Help me plan a prank centered around getting snipped.
February 21, 2008 4:29 PM   Subscribe

Help me plan a prank centered around getting snipped. My boss is getting a vasectomy on Friday. What should his office look like when he returns on Monday?

Really, any good pranks would be acceptable, decorating the office just seems like the most basic one. The individual is a partner at a law firm. I have complete buy in from several other partners, so no suggestion is out of bounds here.
posted by sorindome to Grab Bag (42 answers total) 1 user marked this as a favorite
 
A giant bean bag done up as a bag of frozen peas? You could even freeze it outside before he gets in if the weather is cooperative.
posted by jenkinsEar at 4:33 PM on February 21, 2008


Poster from the movie Farinelli? Too obscure?
posted by adamrice at 4:36 PM on February 21, 2008


Um, tread lightly because something calling attention to your boss's crotch seems to be fraught with all kinds of situations that could go horribly wrong and remembered for a very long time.
posted by 45moore45 at 4:37 PM on February 21, 2008 [4 favorites]


The individual is a partner at a law firm. I have complete buy in from several other partners, so no suggestion is out of bounds here.

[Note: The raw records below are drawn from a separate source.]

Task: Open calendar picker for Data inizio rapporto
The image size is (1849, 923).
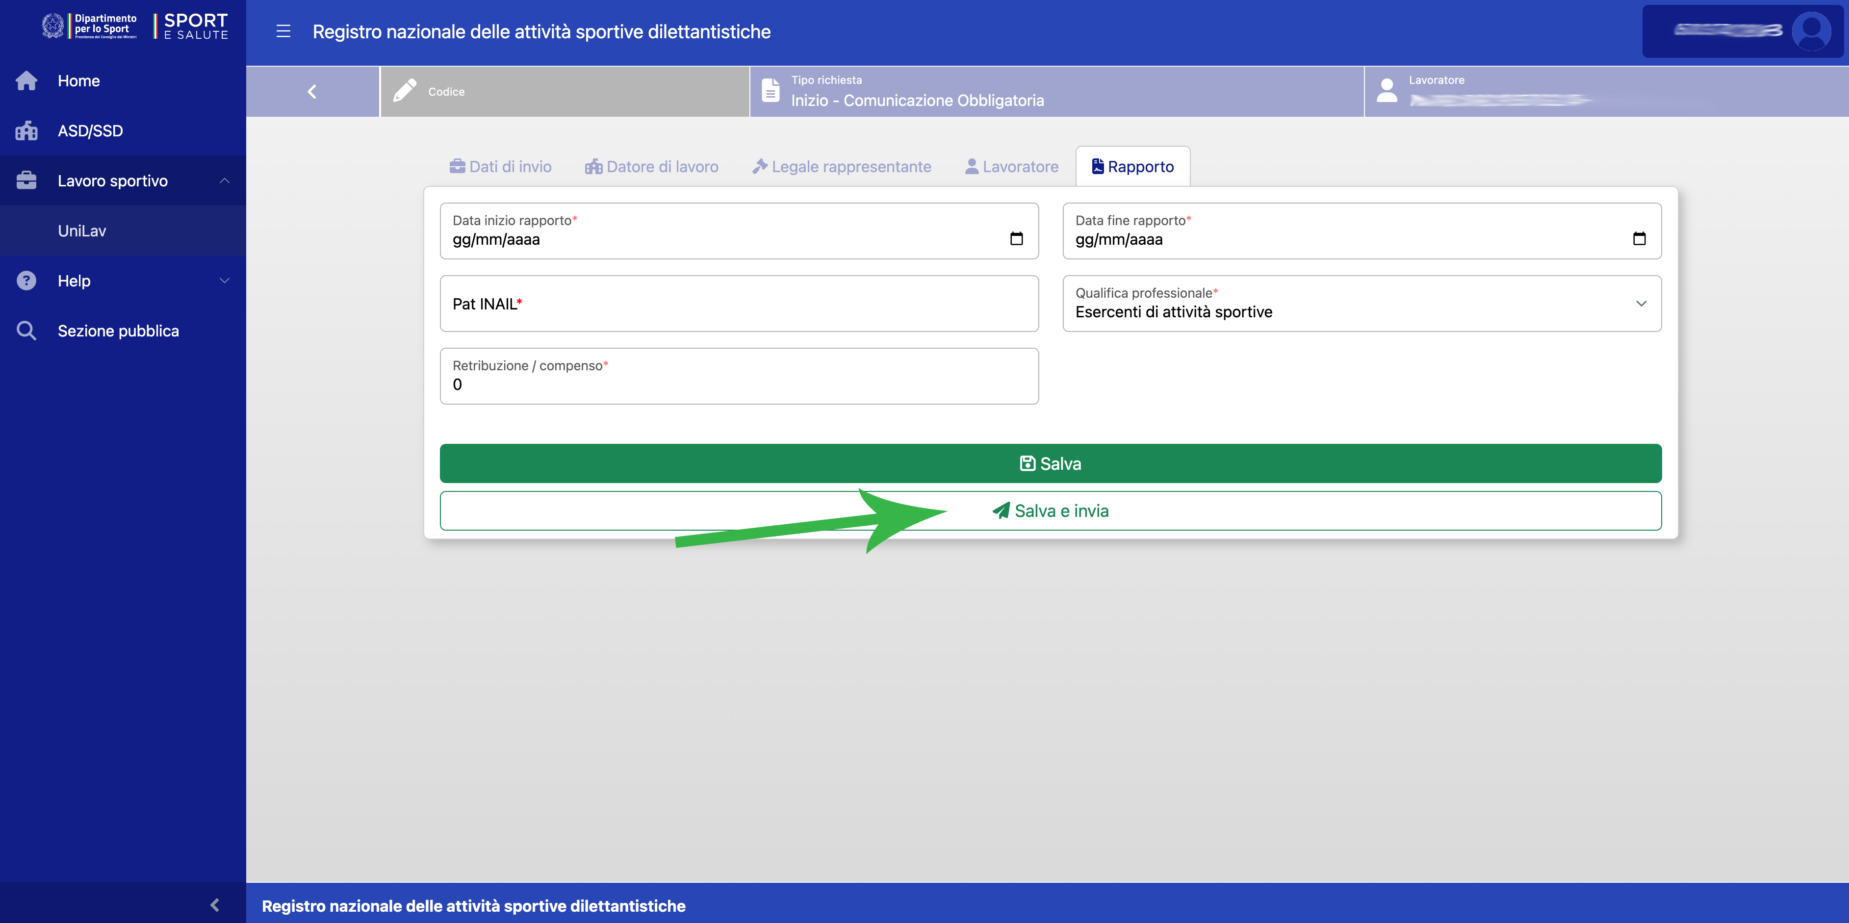Action: pyautogui.click(x=1016, y=239)
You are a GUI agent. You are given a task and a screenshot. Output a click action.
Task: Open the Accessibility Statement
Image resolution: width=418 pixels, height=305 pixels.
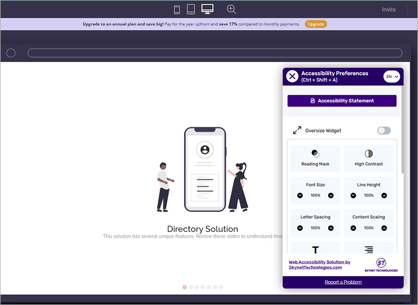(x=342, y=101)
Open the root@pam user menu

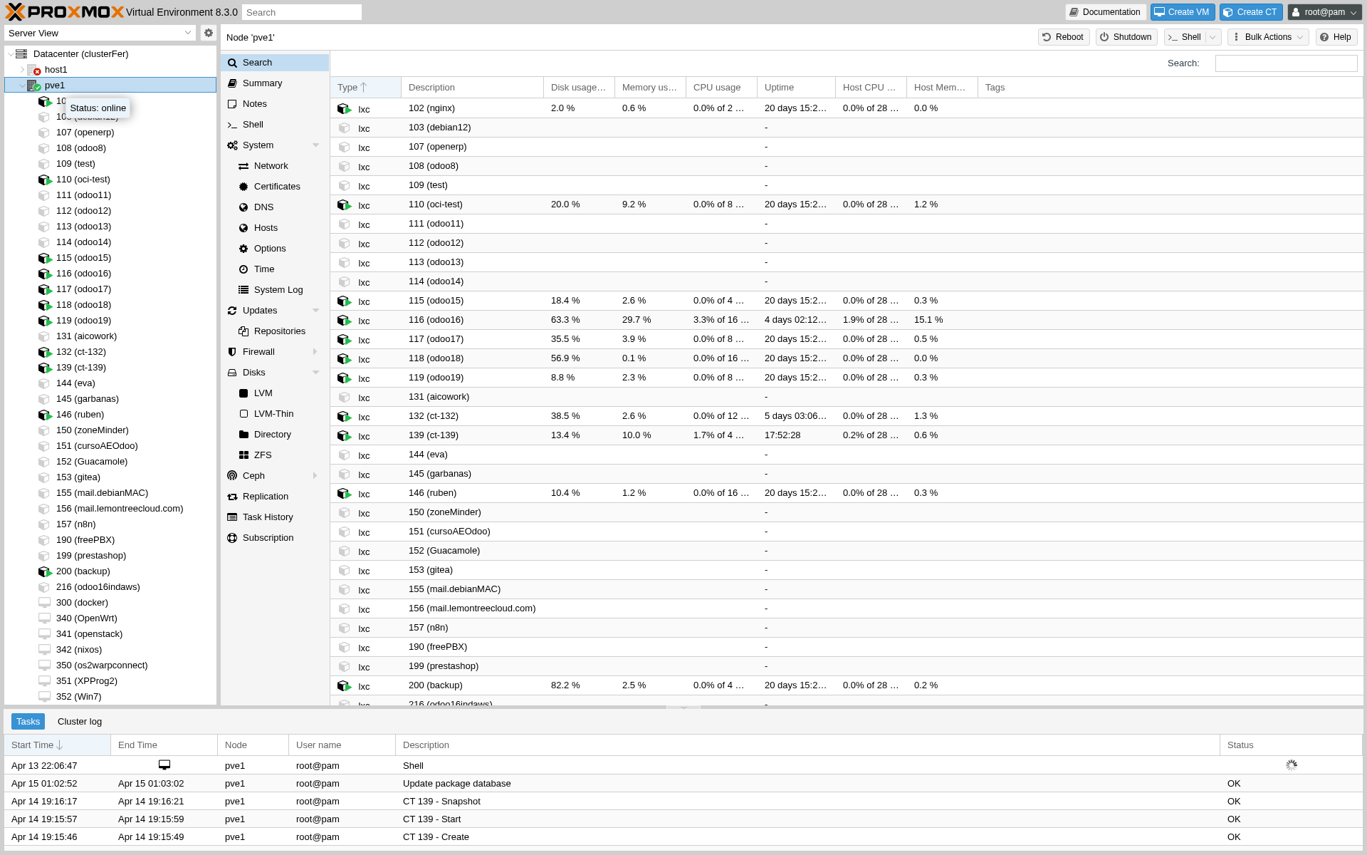coord(1324,12)
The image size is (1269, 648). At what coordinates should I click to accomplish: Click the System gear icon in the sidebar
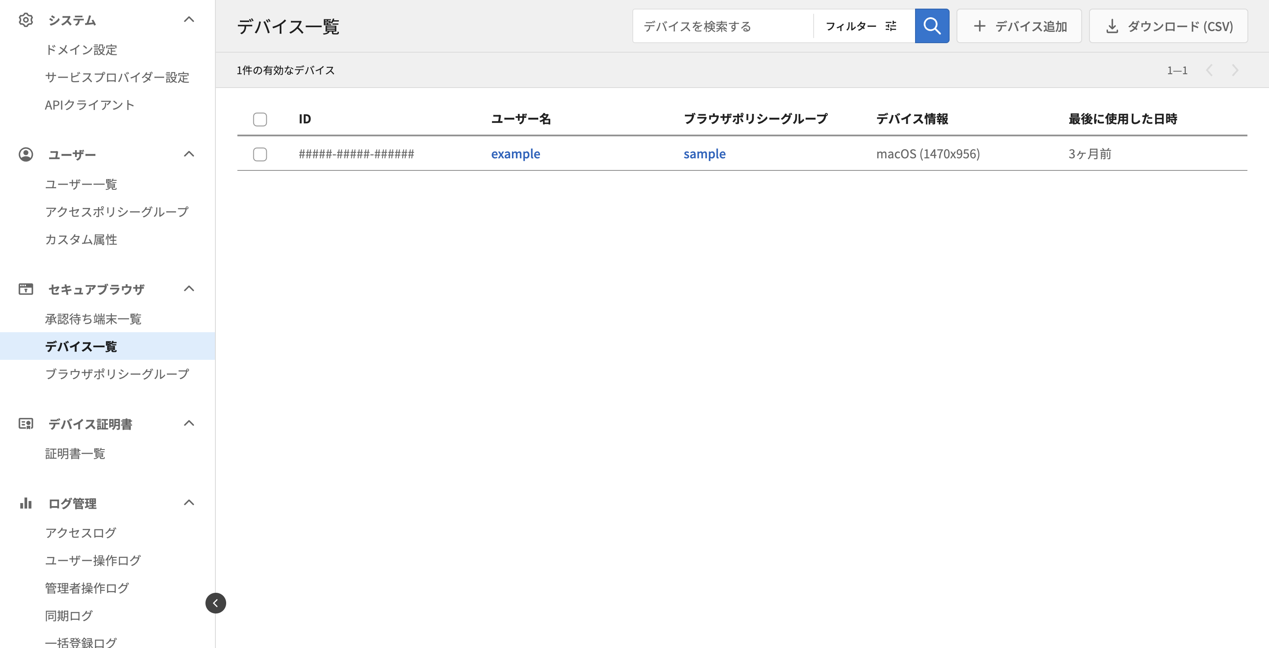click(26, 20)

I take it they are not employment lawyers.

Cut all the cables in his office and tie them off.
posted by The World Famous at 4:37 PM on February 21, 2008 [5 favorites]

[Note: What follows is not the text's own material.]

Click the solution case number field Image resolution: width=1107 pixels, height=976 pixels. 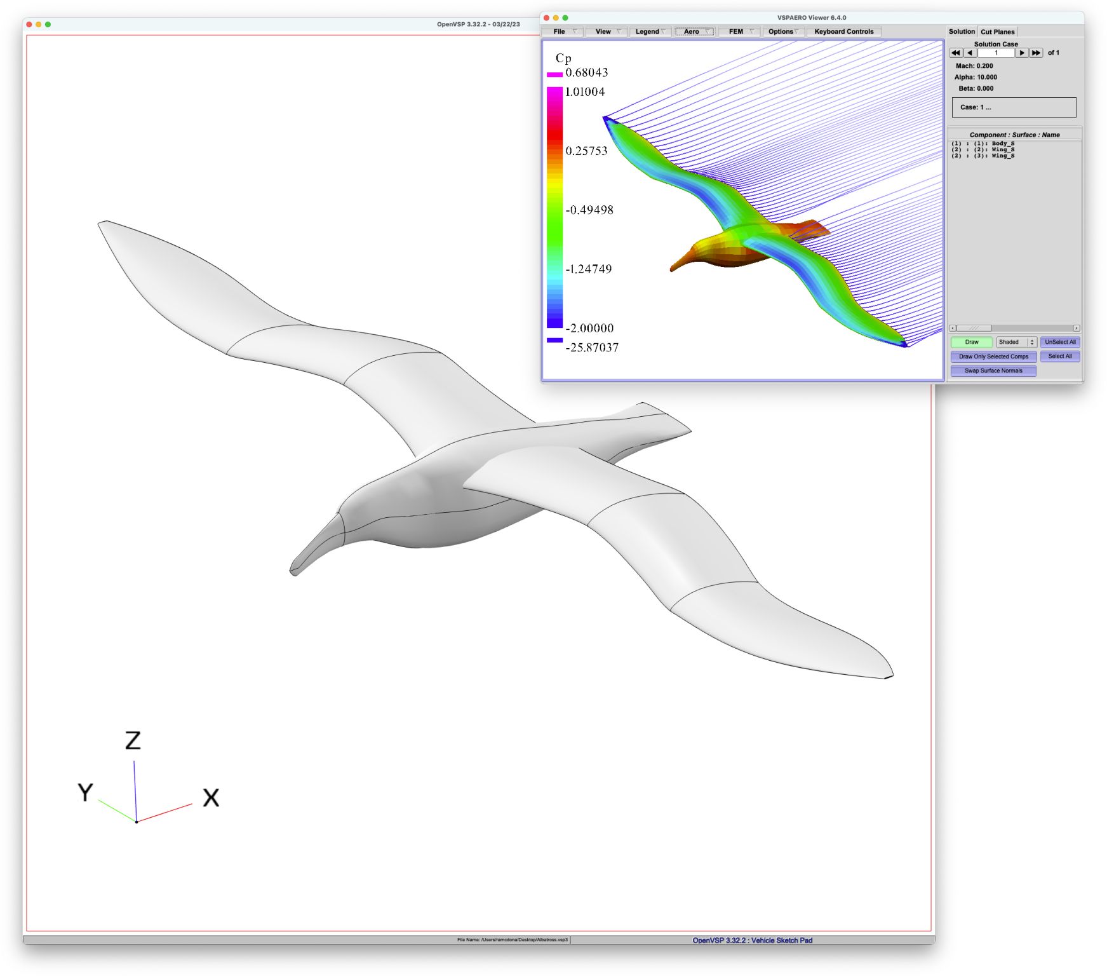point(995,53)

Baby shower paraphernalia.
posted by Blazecock Pileon at 4:37 PM on February 21, 2008 [1 favorite]


The cord idea is a great one, that might be too destructive though, although in a more limited fashion definitely doable. Baby shower paraphernalia is also a pretty good idea, i think there's something funnier down the path towards no babies, not sure what it is though.
posted by sorindome at 4:44 PM on February 21, 2008


Place all objects on high shelves. It's cruel, but his face will be a picture when he tries to stretch for things.

(*please don't do this*)
posted by seanyboy at 4:45 PM on February 21, 2008


Naked hooker waiting for him on his desk?
posted by fire&wings at 4:46 PM on February 21, 2008 [1 favorite]


Leave a bag of frozen peas on his chair (on some plastic so the condensation won't wet his chair).
posted by plinth at 4:47 PM on February 21, 2008


OK, fine, naked hookers are out of bounds, but at least it took 7 commments before the line was crossed. That might be a new internet record. Way to show some restraint internet.

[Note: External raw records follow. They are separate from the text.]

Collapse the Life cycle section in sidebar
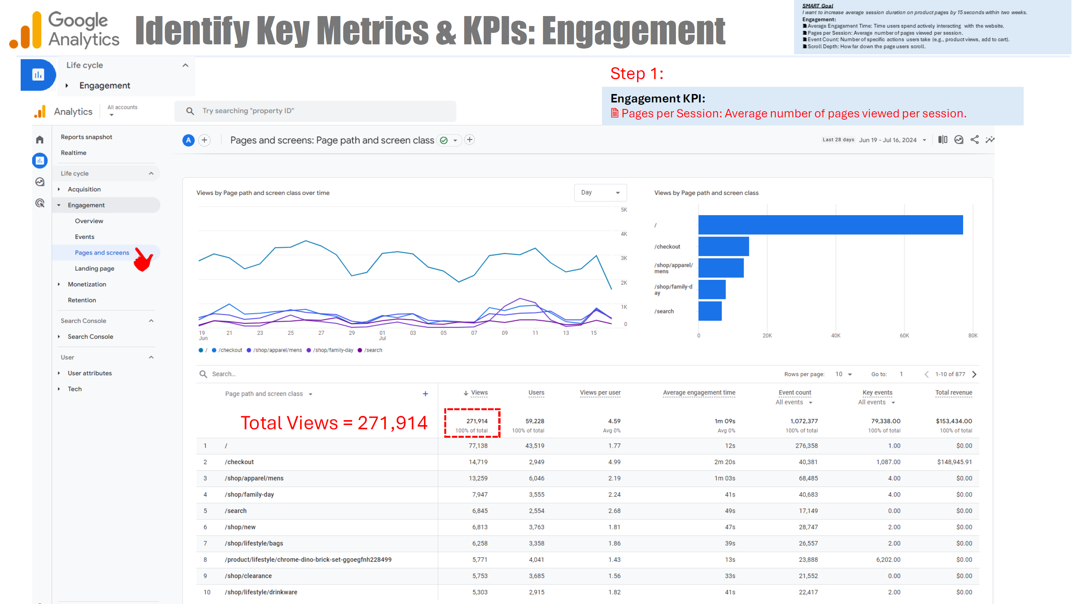The image size is (1078, 604). [151, 173]
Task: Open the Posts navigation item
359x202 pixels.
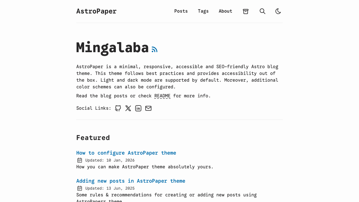Action: 181,11
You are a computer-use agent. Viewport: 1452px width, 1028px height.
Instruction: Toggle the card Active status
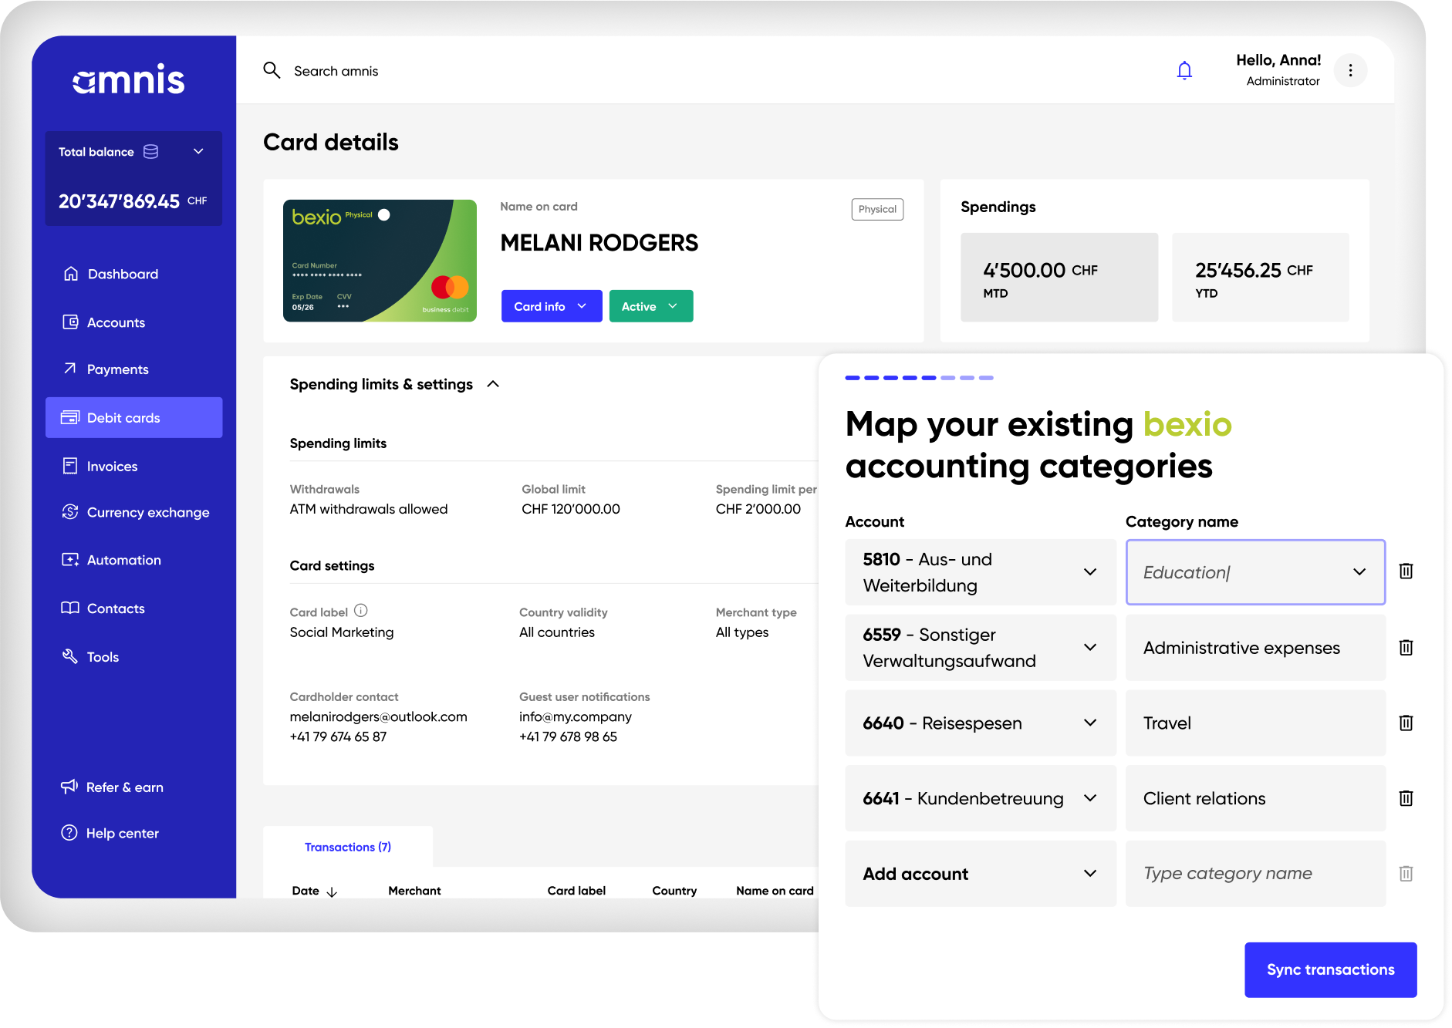650,306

Oh and he's married if that gives any more possibilities
posted by sorindome at 4:53 PM on February 21, 2008


N^th the cable idea.
posted by gauchodaspampas at 4:57 PM on February 21, 2008


++ on the cable idea. Maybe see if you can buy an astronomical number of condoms at CVS, return them, and leave the receipt with the return credit on his desk.
posted by Inspector.Gadget at 4:59 PM on February 21, 2008


You don't actually have to cut the cables. Just unplug them and tie them off. Less destructive that way.
posted by The World Famous at 4:59 PM on February 21, 2008 [2 favorites]


Get one of these livestock castration devices mounted on a plaque.
posted by Frank Grimes at 5:06 PM on February 21, 2008


A couple boxes of blanks placed strategically?
posted by PhatLobley at 5:06 PM on February 21, 2008 [4 favorites]


PhatLobely wins.
posted by phrontist at 5:10 PM on February 21, 2008


Have everyone in the office wear bandages on the crotch of their pants.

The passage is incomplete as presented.